After the Easybeats disbanded in 1970, Vanda & Young remained in the UK and continued their writing and performing partnership.

=== Vanda and Young ===
In 1973, Vanda and Young returned to Australia and took over as the house producers for leading independent record production company, Albert Productions, and publisher J. Albert & Son. From 1974, they enjoyed huge success in Australia and internationally, writing and producing hits for a number of popular Australian groups and solo singers, including John Paul Young, Cheetah, Stevie Wright, Ted Mulry, Rose Tattoo, the Angels, William Shakespeare, Mark Williams and, most notably, AC/DC. AC/DC included George Young's brothers, guitarists Angus and Malcolm Young. Vanda & Young produced landmark albums such as Let There Be Rock, Powerage, If You Want Blood You've Got It, Dirty Deeds Done Dirt Cheap, High Voltage/TNT, amongst others.

Vanda and Young had major international success with their own studio-only project Flash and the Pan, achieving many hits around the world over a 15-year period, particularly in Europe, where they had many chart-topping records. Grace Jones had a hit with a cover of the Flash and the Pan song "Walking in the Rain".

=== Later work ===
By the late 1990s, Vanda and Young had left their longtime partnership with Albert Productions, and retired from the music industry. However, in 2005, Harry Vanda started Flashpoint Music in Surry Hills with his producer/engineer son, Daniel Vandenberg, setting up one of Australia's premier private studios. The studio has produced bands such as the Wrights and British India.

==Instruments ==
Vanda used a 1964 Höfner Verithin 1574 with Bigsby tremolo and 511 pickups, before switching in 1965 to a Gibson 345. In the Easybeats, Vanda also often played a cherry-red Maton 12-string electric guitar, which he donated to the collection of Powerhouse Museum in Sydney in 1999. In addition, Vanda owned the red Gretsch Jet Firebird double cutaway guitar that was given to George Young's younger brother Malcolm. This guitar, nicknamed "The Beast", saw numerous modifications and was Malcolm Young's primary guitar throughout his career with AC/DC.

==Honours and Awards ==
===ARIA Awards===

| Year | Nominee / work | Award | Result |
|---|---|---|---|
| 1988 | himself | ARIA Hall of Fame | inducted |

===Australian Songwriters Hall of Fame===
The Australian Songwriters Hall of Fame was established in 2004 to honour the lifetime achievements of some of Australia's greatest songwriters.

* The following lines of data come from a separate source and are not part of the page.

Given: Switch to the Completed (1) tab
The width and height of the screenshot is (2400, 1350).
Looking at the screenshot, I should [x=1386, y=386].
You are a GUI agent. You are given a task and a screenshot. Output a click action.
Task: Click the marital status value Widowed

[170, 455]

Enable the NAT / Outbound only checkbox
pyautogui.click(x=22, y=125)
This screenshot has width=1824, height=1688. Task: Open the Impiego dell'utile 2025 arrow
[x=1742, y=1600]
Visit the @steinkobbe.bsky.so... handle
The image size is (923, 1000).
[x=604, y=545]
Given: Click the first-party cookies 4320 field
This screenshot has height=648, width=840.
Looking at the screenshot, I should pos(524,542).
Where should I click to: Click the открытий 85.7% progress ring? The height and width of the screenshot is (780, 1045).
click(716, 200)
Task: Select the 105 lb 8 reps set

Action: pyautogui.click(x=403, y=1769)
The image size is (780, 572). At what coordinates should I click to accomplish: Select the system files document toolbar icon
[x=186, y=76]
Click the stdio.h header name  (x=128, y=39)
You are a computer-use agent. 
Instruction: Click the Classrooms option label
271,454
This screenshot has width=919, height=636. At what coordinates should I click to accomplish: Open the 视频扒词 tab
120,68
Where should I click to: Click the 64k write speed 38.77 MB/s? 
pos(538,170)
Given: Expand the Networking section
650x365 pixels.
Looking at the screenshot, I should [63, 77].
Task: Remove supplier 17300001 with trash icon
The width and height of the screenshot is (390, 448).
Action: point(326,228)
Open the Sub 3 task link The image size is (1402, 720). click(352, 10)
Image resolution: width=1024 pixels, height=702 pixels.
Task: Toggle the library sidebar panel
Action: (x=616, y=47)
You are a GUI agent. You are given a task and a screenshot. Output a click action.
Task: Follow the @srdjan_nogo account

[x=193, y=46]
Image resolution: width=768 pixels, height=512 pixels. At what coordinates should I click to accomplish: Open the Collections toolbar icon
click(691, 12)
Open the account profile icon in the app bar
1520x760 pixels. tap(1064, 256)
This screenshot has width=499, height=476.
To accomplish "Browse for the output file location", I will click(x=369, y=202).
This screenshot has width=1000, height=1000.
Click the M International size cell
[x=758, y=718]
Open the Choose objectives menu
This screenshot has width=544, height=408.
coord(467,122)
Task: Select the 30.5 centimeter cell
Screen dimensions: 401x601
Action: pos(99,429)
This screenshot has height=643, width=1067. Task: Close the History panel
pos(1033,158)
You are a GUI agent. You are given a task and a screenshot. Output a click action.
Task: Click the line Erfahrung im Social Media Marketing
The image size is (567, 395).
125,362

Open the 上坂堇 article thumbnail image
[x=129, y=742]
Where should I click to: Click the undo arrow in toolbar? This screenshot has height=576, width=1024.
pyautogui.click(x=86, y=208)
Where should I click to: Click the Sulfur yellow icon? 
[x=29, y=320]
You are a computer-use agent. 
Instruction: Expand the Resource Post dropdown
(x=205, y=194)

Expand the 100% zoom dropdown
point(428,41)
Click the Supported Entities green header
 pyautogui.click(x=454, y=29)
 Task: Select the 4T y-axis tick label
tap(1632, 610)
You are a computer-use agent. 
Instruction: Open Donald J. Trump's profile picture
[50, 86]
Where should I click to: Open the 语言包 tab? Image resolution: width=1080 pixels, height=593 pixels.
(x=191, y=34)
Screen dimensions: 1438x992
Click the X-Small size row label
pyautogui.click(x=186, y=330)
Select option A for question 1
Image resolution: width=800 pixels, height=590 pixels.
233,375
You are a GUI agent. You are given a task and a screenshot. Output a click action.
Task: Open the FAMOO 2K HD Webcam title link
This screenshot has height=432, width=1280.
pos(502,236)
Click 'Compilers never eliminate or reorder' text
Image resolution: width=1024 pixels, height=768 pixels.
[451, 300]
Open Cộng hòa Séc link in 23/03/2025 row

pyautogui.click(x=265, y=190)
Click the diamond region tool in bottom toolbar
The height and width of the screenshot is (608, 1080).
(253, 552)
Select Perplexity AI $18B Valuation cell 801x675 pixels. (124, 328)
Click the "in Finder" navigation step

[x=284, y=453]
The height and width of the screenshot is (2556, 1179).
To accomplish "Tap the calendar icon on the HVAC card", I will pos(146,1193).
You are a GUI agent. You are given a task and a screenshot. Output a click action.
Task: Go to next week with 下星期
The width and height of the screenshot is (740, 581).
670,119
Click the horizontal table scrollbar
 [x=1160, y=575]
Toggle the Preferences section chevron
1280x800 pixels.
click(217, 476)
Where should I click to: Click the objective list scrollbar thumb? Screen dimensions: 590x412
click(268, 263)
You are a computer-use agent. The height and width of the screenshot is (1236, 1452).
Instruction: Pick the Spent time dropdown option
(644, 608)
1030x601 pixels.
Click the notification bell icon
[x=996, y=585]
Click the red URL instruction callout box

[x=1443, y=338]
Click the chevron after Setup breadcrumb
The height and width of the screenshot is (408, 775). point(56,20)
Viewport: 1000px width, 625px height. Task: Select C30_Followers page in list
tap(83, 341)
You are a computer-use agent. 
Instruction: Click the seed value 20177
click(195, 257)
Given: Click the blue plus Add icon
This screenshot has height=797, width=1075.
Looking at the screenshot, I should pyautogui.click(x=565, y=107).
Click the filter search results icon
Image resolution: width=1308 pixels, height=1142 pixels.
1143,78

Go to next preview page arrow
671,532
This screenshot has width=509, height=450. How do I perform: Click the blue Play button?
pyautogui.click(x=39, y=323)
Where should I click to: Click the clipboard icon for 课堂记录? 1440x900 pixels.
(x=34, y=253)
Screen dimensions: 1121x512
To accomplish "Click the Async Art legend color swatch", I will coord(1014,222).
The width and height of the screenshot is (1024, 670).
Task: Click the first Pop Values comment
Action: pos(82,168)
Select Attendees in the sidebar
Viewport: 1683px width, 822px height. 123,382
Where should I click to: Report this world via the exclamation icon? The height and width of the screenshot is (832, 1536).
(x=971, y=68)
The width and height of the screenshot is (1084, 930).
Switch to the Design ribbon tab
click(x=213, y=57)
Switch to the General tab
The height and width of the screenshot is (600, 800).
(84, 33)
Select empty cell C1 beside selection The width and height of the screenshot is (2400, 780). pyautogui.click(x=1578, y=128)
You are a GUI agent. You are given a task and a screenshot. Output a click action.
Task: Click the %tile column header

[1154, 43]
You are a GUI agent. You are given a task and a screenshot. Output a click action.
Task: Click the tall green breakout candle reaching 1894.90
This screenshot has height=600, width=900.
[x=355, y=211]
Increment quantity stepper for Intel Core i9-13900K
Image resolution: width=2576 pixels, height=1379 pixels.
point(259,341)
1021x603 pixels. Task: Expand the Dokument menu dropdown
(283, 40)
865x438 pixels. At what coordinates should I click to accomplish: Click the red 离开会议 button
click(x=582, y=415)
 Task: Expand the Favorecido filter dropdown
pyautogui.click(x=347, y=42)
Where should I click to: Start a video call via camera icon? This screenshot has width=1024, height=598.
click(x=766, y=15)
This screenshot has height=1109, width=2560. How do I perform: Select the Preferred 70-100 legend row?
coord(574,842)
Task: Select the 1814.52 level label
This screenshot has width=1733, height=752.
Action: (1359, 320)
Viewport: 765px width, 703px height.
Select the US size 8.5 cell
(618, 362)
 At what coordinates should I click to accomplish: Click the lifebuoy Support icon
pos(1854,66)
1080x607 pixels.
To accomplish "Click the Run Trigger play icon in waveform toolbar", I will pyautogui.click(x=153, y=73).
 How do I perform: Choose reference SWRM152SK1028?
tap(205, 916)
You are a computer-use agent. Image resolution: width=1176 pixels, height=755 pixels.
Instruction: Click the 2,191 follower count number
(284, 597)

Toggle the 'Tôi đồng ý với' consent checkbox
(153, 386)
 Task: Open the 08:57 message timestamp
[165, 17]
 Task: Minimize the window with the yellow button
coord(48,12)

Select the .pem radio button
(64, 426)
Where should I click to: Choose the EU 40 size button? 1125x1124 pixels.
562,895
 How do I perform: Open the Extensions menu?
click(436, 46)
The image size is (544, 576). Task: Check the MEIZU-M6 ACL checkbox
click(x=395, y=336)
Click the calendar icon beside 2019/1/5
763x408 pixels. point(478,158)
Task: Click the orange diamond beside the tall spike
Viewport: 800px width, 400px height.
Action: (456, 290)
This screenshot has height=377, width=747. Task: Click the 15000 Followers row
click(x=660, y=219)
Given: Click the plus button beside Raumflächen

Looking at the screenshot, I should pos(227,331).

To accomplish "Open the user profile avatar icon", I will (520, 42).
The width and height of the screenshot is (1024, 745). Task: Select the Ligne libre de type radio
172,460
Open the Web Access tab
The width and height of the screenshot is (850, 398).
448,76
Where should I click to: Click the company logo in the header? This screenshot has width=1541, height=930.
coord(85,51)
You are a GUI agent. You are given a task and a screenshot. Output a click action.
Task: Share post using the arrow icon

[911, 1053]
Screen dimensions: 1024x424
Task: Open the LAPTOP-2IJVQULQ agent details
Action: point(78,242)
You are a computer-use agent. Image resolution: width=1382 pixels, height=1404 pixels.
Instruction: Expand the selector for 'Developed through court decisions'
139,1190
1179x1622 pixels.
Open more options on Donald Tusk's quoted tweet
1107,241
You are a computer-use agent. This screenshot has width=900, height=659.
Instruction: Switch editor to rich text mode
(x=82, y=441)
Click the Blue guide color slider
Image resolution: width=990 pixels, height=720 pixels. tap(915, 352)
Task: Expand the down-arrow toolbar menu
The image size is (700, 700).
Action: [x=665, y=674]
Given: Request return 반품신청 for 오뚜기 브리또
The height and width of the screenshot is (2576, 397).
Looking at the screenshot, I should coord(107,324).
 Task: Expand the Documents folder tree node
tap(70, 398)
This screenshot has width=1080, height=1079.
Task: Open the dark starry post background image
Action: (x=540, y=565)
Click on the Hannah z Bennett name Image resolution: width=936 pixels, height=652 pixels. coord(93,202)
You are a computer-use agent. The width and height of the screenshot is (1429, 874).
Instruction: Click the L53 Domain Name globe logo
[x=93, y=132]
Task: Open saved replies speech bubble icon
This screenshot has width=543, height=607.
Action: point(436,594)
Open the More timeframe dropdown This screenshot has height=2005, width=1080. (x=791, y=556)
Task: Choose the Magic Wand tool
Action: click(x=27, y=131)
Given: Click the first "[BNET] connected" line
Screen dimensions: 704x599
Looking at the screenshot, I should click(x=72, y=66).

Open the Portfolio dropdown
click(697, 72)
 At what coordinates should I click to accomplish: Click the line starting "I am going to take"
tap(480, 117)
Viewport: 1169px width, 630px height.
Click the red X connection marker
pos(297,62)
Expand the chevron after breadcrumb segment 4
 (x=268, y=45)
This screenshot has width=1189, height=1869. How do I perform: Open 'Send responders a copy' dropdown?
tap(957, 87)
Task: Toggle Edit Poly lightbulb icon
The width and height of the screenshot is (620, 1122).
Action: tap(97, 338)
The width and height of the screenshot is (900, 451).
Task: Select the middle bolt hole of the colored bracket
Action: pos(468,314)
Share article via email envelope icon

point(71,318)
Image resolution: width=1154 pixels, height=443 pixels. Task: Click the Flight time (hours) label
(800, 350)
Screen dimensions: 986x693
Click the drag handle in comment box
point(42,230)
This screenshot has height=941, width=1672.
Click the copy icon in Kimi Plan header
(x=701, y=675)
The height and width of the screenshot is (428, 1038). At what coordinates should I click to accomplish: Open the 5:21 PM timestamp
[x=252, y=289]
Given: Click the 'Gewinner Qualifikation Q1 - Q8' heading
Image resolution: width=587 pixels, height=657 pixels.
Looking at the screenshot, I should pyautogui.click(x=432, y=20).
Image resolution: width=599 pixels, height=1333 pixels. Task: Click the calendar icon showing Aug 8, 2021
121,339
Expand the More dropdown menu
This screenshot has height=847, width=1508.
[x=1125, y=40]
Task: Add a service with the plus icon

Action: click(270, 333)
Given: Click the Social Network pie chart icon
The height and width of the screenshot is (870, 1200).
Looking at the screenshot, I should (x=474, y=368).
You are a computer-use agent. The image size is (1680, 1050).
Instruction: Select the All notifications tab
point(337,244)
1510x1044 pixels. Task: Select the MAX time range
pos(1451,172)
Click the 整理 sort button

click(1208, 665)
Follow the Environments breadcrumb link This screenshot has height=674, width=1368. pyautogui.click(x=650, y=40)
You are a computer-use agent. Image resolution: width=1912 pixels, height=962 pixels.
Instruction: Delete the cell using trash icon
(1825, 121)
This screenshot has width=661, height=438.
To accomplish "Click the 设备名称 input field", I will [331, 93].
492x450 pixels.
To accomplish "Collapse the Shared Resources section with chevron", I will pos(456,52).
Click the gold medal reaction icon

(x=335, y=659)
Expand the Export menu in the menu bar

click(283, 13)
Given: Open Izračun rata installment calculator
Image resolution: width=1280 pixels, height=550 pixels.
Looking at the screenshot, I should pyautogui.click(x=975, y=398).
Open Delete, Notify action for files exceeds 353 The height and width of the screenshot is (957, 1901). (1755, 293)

| Year | Nominee / work | Award | Result |
|---|---|---|---|
| 2004 | himself | Australian Songwriters Hall of Fame | inducted |

=== MPEG Awards ===
The Music Producer and Engineers’ Guild (MPEG Awards) Awards celebrate excellence in music production and engineering in Australia. They commenced in 2024.

 (wins only)
! Ref.

| Year | Nominee / work | Award | Result (wins only) | Ref. |
|---|---|---|---|---|
| 2025 | Vanda & Young | Lifetime Achievement Award | awarded |  |

Since 2009, Albert Music and APRA AMCOS have held the Vanda & Young Global Songwriting Competition, named after the musicians.